• Passage to read:
To evaluate the diagnostic ability of multi-detector computed tomography (MDCT) compared to endoscopic ultrasonography (EUS) as a standard reference, and investigate the factors influencing the detection of small gastric subepithelial tumors (SETs) (<5 cm) on MDCT with stomach protocol.
We retrospectively investigated 70 patients who were suspected with gastric SETs on esophagogastroduodenoscopy (EGD), and underwent both EUS and computed tomographic (CT) scanning. EUS was performed by two gastroenterologists, and location, size, echotexture, echogenicity, and layer of origin were described when gastric SETs were detected on EUS. MDCTs were reviewed based on consensus of two radiologists blinded to the EUS result. Size, location, enhancement pattern, and contour of the lesion detected on CT were described. We calculated the diagnostic ability of CT compared to EUS with respect to detection of gastric SETs, and investigated the factors influencing detection of SETs on CT. We also used receiver operating characteristic (ROC) curve to obtain optimal cut-off size for predicting CT visibility of small SETs.

• Provided records:
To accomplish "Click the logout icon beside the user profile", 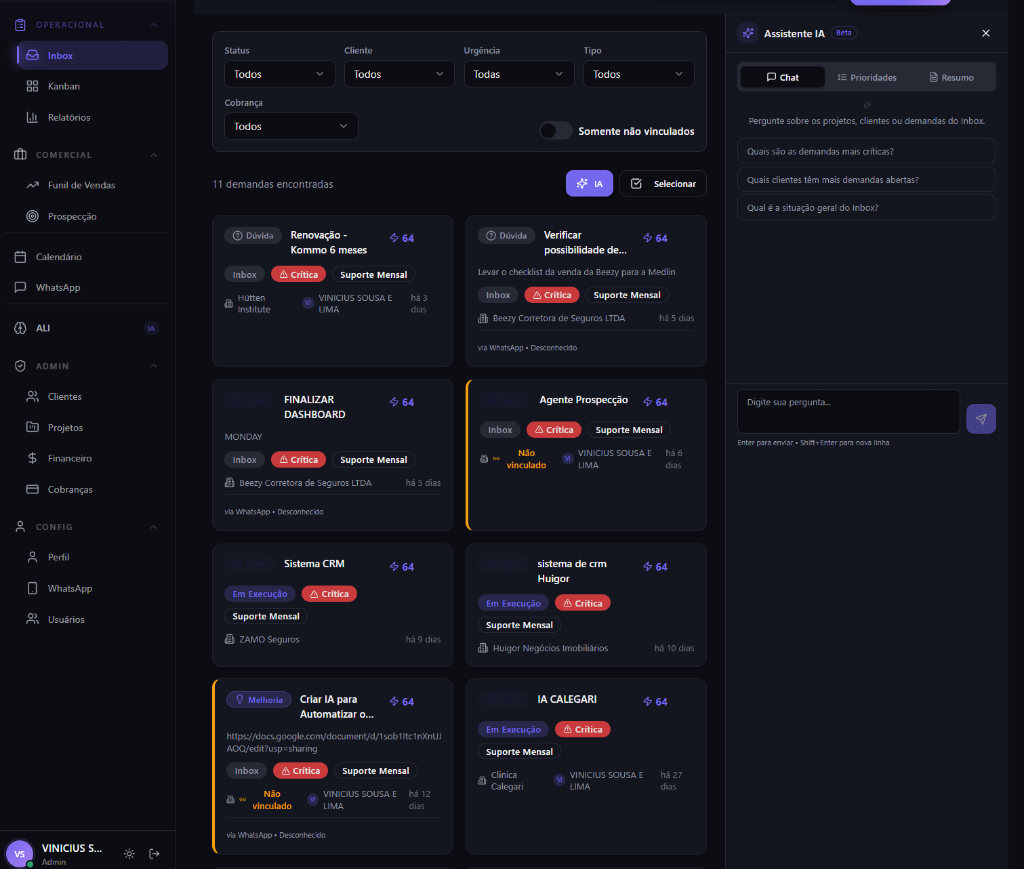I will coord(154,853).
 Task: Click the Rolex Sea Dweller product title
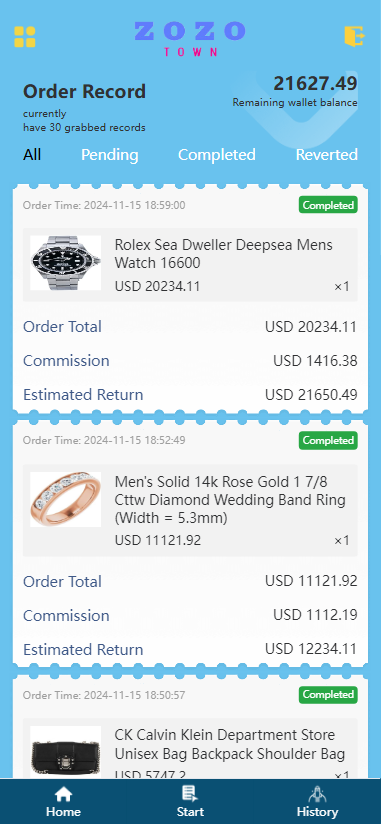(223, 253)
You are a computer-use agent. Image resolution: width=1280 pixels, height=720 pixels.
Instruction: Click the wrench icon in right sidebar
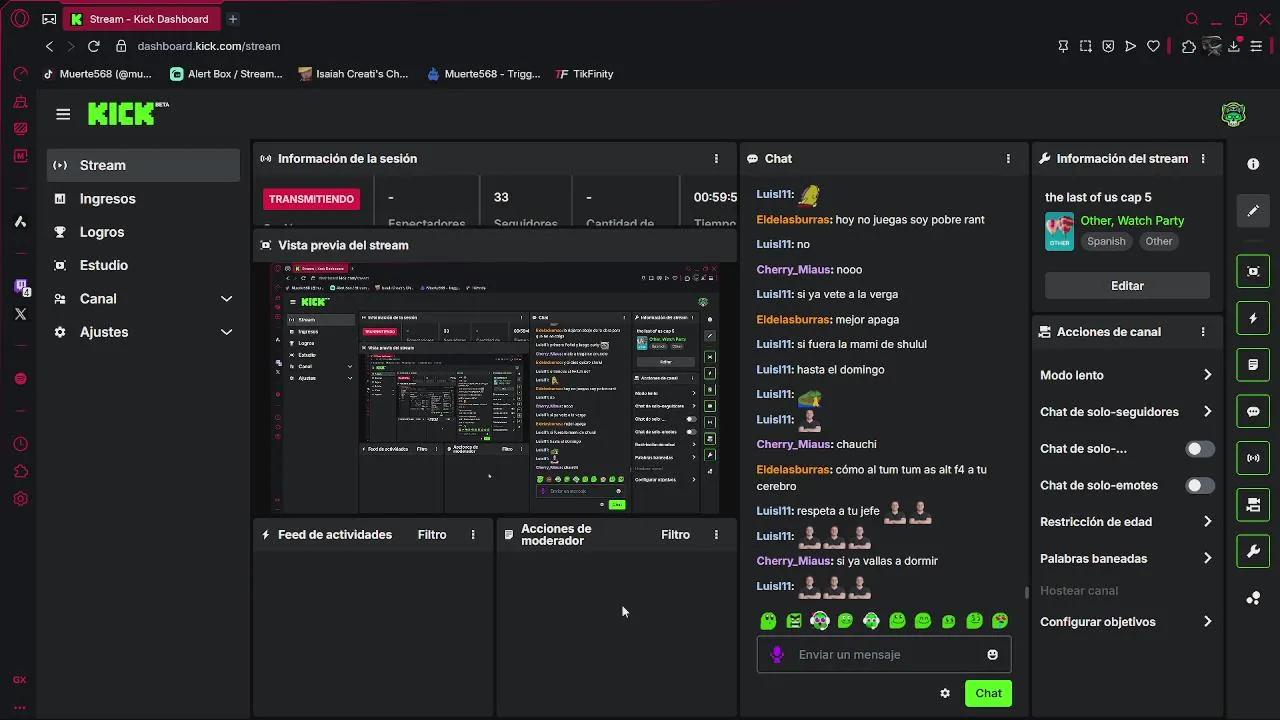pyautogui.click(x=1253, y=551)
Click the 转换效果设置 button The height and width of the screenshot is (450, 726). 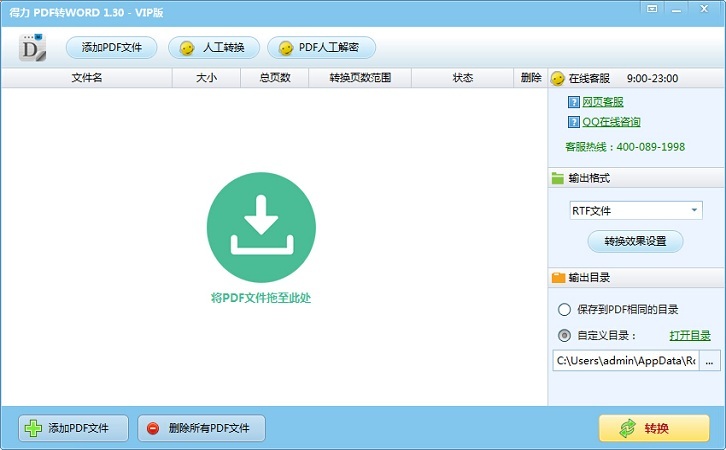(635, 241)
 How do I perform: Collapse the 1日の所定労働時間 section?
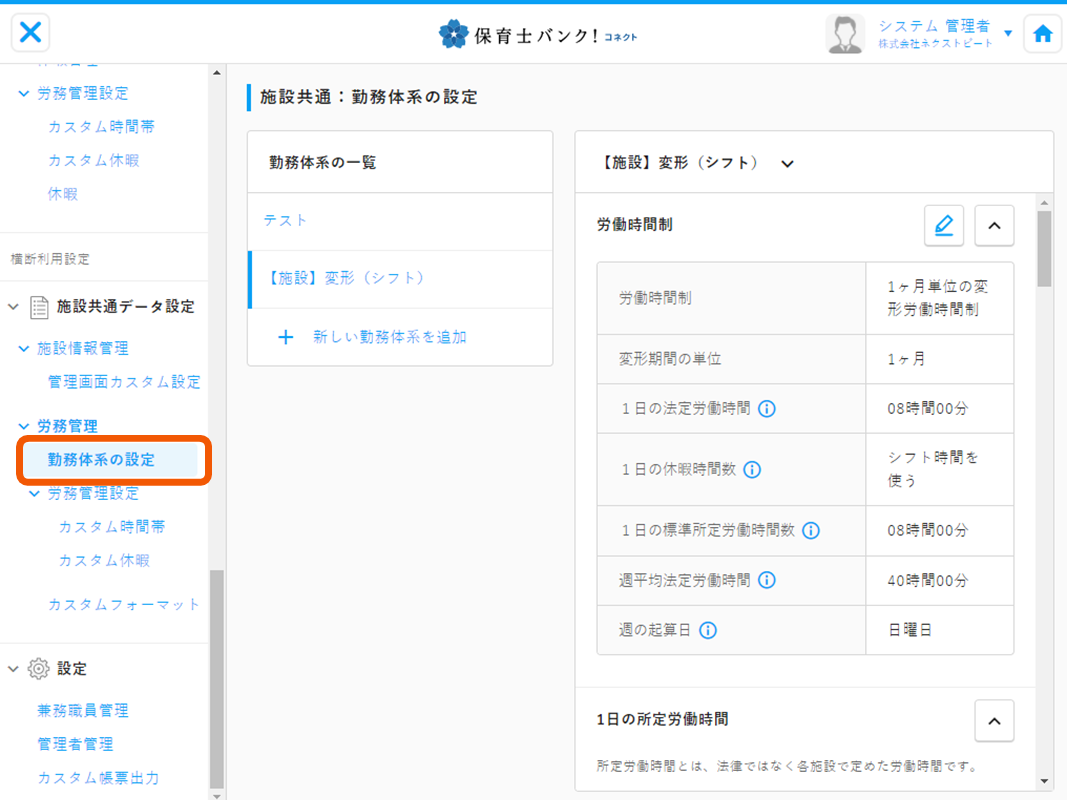click(x=994, y=720)
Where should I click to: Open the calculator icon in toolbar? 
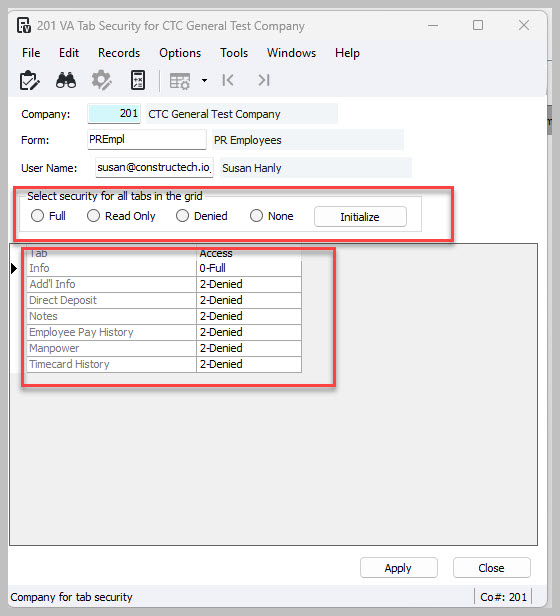point(138,80)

• Questions on the material:
1. Answer these questions using the passage on gastric subepithelial tumors:
(a) How many patients were retrospectively investigated?
(b) Who reviewed the MDCTs, and to what were they blinded?
(c) What method was used to obtain the optimal cut-off size for predicting CT visibility of small SETs?
2. Extend the passage on gastric subepithelial tumors, continuing from its last sentence.
The records come from a different source than the passage.

• Responses to the exercise:
1.
(a) 70 patients.
(b) Two radiologists reviewed them by consensus, blinded to the EUS result.
(c) A receiver operating characteristic (ROC) curve.

2.
Of the 70 patients, who underwent both CT and EUS due to suspicious presence of SET on EGD, EUS detected 56 probable cases of SET and 14 cases of external compression. CT led to detection of 39 cases of SET out of the 56 cases. Sensitivity and specificity of CT was 69.6% and 100.0%, respectively. Positive predictive value (PPV) and negative predictive value (NPV) of CT were 100.0% and 45.2%, respectively. There was a significant difference in mean size of CT-detected lesions compared to CT-invisible lesions (14.36 mm vs. 8.52 mm, p < 0.001), but no significant differences in terms of layer of origin and location between these two groups (p > 0.5) were observed. The ROC analysis revealed that the optimal cut-off value, also referred to prediction of CT visibility, was 10 mm. Out of 70 cases, 26 cases (37.14%) were identified as external compression or insignificant lesions such as lipoma, hemangioma, lymphangioma, or gastritis cystica on CT, and do not require regular follow-up.
Stomach CT shows good feasibility with respect to depiction of small SETs, especially in cases where size is larger than 10 mm. Henceforth, it is proposed that stomach CT would be a complimentary or problem-solving tool for SET in evaluating the presence of external compression and characterization of tumors.